• **Stated problem a**:
Do these statements agree with the passage on tech giants and the economy below? Answer yes or no for each, quoting the deciding words of the passage exactly: (i) Apple, Amazon, Google, and Facebook together employ roughly 150,000 people; (ii) the idea of a "New Normal" came from Brian Westbury; (iii) Brian Westbury has expected a double-dip recession for the past 3 ½ years.

• **Supplied text**:
......

Apple, Amazon, Google, and Facebook are now four titans of industry with a combined market capitalization of roughly $1 trillion. All four combined employ roughly 150,000 employees. To put this into perspective, that’s less than the number of new entrants into the American workforce every month. And, it is roughly half the number of people who work for GE.
Long ago I adopted the notion set forth by Bill Gross from Pimco that there is a “New Normal” taking shape around the world. At least as it pertains to job growth and specific skill sets needed for the future, this is surely a new normal. As investors, we need to keep in mind that employment data isn’t as directly reflective of economic growth and efficiency as it once was.
The Plow Horse Chugs On
I’ve also adopted the notion of the “Plow Horse” economy set forth by Brian Westbury at First Trust. I’ve highlighted Brian’s research in these pieces in the past. He has argued for a while now that the glass is half full with respect to the economy. He has flown in the face of most conventional wisdom, which has expected a double-dip recession for the past 3 ½ years. He, like me, continues to see the Plow Horse slowly chugging ahead in the New Year.

......

• **Stated problem b**:
Could you arrange the records as a Markdown table, covering the stretch from the line that contains "You are a computer-use" through the end of the records? Use the columns Row and Line, skip blank lines, and leave the pictures out.

......

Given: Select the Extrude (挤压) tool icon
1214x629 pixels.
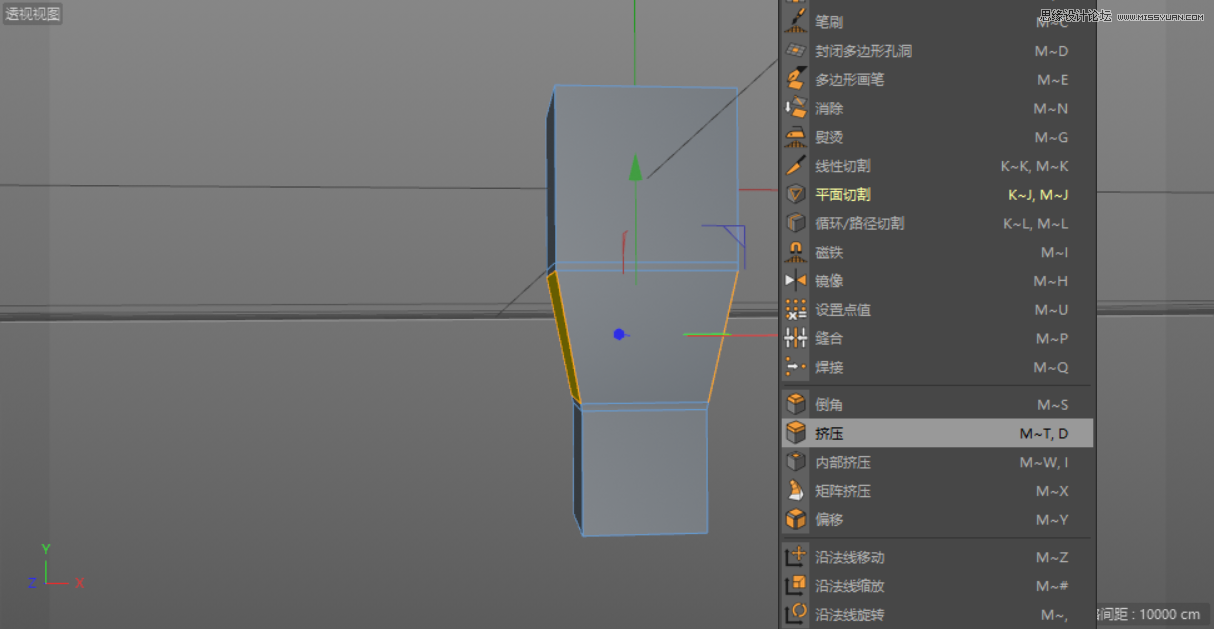Looking at the screenshot, I should click(796, 432).
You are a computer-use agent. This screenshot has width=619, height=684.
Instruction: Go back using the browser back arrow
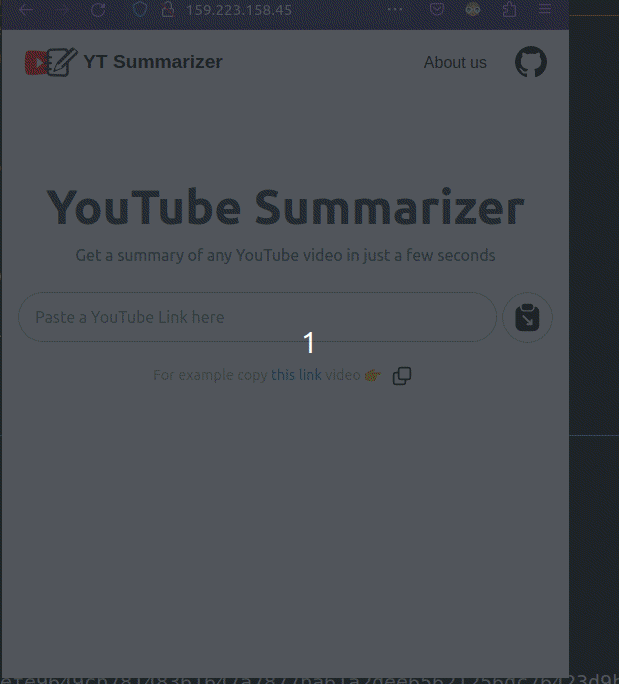click(26, 9)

......

• **Complete output a**:
(i) Yes: "All four combined employ roughly 150,000 employees."
(ii) No: "the notion set forth by Bill Gross from Pimco that there is a “New Normal” taking shape around the world."
(iii) No: "He has flown in the face of most conventional wisdom, which has expected a double-dip recession for the past 3 ½ years."

• **Complete output b**:
| Row | Line |
|---|---|
| 1 | You are a computer-use agent. This screenshot has width=619, height=684. |
| 2 | Instruction: Go back using the browser back arrow |
| 3 | click(26, 9) |